I cannot endure morning upon morning, of waking up and bursting into hysterical tears.

The bus app, which gives me inaccurate times, resulting in my colleagues, describing me of being tardy.

The all consuming anxiety.

I miss, walking through a park, or wooded area, and being alone.

Feeding the ducks. Watching robins and squirrels. Appreciating the Sun set on a summer’s day, dying the sky, from yellow, to orange, to pink, then purple, before its inky black, studded with diamonds.

The rain, when it’s hot and I search the sky for rainbows as the sun still beats down.

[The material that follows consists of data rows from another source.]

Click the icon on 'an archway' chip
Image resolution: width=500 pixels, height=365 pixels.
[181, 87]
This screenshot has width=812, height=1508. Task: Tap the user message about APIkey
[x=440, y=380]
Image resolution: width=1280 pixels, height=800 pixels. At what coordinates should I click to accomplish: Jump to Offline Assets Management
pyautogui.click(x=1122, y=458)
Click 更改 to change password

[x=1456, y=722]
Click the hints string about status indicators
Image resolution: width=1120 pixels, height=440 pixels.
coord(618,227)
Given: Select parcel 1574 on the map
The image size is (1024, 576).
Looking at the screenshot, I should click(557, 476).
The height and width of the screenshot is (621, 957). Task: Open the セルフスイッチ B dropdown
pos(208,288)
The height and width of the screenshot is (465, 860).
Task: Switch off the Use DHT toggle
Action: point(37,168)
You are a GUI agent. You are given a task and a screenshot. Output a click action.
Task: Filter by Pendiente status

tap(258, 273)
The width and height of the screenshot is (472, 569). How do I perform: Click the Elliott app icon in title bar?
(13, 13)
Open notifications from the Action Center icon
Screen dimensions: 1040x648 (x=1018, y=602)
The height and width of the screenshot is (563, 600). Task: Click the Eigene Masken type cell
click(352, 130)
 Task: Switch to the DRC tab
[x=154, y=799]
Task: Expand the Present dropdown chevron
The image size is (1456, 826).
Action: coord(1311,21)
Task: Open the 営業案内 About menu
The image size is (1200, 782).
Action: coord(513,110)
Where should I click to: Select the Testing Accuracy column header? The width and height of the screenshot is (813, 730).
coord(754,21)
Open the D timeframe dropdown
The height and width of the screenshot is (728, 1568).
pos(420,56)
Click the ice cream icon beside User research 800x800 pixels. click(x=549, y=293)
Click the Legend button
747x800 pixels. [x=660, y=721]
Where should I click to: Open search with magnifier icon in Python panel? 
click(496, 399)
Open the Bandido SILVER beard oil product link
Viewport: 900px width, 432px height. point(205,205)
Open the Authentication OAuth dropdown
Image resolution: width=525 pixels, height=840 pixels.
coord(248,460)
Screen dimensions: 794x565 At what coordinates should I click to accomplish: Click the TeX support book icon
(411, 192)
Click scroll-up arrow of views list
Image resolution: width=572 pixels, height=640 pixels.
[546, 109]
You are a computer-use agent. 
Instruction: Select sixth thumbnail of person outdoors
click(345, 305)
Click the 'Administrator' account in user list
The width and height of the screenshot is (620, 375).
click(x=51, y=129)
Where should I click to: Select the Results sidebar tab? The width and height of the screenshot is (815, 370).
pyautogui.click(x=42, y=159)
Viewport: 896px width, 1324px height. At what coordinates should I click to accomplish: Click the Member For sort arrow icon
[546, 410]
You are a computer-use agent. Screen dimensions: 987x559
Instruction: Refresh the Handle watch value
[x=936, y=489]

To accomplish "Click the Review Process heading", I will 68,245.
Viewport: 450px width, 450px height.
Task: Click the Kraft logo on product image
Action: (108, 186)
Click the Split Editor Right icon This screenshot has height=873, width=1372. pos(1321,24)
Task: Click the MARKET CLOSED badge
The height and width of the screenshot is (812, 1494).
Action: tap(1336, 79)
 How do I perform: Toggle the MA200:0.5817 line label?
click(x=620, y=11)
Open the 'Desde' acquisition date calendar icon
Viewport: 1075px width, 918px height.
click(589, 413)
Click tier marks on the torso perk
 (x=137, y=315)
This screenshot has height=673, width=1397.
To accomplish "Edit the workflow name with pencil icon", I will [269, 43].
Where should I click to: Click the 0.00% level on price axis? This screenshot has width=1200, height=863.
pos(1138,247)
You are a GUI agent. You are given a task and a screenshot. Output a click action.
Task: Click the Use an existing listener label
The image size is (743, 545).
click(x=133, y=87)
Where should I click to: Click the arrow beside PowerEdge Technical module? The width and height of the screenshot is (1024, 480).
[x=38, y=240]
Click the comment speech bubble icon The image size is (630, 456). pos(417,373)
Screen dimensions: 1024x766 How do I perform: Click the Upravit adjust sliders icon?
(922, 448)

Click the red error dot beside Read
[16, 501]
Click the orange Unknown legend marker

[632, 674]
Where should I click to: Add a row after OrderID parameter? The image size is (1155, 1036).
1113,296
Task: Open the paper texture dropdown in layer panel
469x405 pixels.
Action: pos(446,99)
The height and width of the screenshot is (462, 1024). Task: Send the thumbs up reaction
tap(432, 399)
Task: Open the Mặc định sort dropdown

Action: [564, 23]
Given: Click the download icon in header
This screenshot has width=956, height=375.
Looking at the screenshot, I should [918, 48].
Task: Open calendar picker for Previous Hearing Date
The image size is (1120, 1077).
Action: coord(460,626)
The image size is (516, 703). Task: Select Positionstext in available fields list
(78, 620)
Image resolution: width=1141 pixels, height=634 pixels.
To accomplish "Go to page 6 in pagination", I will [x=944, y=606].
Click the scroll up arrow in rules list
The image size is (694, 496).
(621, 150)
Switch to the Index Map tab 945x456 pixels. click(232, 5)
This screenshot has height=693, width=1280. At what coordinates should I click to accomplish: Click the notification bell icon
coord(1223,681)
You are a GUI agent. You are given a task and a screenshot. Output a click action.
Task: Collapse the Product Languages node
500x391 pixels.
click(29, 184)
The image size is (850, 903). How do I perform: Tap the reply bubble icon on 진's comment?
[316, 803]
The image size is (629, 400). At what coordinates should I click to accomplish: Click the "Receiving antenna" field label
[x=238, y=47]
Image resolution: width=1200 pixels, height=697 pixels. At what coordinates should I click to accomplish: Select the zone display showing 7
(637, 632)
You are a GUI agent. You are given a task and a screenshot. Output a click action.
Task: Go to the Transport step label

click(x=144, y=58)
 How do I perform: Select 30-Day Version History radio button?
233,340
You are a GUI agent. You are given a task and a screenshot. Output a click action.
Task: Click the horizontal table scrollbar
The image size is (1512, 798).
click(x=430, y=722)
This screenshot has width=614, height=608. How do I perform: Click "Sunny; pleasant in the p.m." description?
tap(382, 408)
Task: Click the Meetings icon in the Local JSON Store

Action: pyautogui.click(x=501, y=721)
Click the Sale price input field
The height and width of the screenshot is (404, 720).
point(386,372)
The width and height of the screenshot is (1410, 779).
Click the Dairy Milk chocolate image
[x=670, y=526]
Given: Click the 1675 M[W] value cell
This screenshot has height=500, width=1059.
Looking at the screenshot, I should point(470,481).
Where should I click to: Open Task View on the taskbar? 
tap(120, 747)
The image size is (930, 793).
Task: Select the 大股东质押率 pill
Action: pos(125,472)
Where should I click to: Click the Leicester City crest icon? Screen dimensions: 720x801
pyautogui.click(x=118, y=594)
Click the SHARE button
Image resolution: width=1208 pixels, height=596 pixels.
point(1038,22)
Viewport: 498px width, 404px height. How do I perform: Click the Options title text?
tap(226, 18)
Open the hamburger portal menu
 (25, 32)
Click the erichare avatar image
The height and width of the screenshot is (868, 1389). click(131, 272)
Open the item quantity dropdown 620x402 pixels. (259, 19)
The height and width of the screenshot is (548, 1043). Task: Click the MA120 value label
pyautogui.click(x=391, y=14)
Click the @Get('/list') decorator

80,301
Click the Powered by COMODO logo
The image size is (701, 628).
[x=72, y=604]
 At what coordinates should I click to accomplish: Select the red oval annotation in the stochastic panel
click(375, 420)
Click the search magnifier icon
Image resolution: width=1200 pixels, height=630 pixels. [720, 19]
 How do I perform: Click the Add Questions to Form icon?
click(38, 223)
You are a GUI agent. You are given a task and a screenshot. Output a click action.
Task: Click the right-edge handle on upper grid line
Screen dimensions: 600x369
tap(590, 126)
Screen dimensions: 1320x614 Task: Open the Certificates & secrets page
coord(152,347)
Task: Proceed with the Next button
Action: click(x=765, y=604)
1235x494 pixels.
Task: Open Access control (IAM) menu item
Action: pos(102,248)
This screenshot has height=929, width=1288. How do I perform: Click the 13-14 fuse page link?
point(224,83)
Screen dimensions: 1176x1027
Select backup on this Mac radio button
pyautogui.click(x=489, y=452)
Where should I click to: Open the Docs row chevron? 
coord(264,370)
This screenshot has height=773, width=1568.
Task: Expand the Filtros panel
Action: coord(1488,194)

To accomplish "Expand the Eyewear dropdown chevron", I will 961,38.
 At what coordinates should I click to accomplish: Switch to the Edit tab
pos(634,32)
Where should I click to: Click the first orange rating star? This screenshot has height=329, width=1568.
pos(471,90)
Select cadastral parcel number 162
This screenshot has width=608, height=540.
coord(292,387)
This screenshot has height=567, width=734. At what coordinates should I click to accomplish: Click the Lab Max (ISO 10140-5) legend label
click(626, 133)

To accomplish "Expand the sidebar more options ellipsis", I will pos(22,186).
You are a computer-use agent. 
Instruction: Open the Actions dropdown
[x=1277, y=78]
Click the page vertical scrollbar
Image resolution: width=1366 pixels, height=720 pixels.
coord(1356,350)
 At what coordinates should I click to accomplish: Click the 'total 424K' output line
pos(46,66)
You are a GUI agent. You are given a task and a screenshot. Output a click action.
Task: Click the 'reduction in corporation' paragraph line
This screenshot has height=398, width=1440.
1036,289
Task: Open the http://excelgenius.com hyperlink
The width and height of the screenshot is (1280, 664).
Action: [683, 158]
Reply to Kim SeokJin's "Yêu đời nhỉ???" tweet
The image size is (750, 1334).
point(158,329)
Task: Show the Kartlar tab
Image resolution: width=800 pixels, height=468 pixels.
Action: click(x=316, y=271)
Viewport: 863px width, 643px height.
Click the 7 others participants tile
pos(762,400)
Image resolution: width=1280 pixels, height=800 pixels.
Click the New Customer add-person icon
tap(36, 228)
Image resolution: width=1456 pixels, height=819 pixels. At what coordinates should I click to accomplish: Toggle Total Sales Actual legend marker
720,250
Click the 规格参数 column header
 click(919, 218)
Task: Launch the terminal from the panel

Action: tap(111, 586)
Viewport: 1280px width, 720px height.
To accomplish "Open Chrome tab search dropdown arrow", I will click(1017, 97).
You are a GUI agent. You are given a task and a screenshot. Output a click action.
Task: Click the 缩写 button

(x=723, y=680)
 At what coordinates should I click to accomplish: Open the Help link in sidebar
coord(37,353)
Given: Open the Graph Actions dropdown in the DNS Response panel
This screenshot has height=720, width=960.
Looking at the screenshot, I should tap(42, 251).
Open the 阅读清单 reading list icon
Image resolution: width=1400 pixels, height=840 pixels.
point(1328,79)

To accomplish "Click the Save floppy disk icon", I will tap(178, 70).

Walking under trees in the Autumn, dancing and spinning, as I’m showered with golden leaf confetti.

Dancing and singing in my front room, KNOWING no one is watching.

Walking down a back street, at 5pm, in the pitch black. Encountering no one. 

Being able to go out without my hair or makeup done, and worry about judgment.

Being able to pick my spots, take a shit and admire the size of if, fart like a man, pick my nose, pluck my facial hair, shave my pubes, look at my va-jay-jay and know I have the basic human right of privacy.

Indulge in wild sex. Masterbate. Watch freaky porn. 

I wish I didn’t have constant paranoia.

I wish I didn’t feel so inadequate.

I wish I felt loved.

I wish I could be alone, feel secure, know I have privacy and chill with my cat.

I wish I could be normal person happy, not just fucked up junkie happy.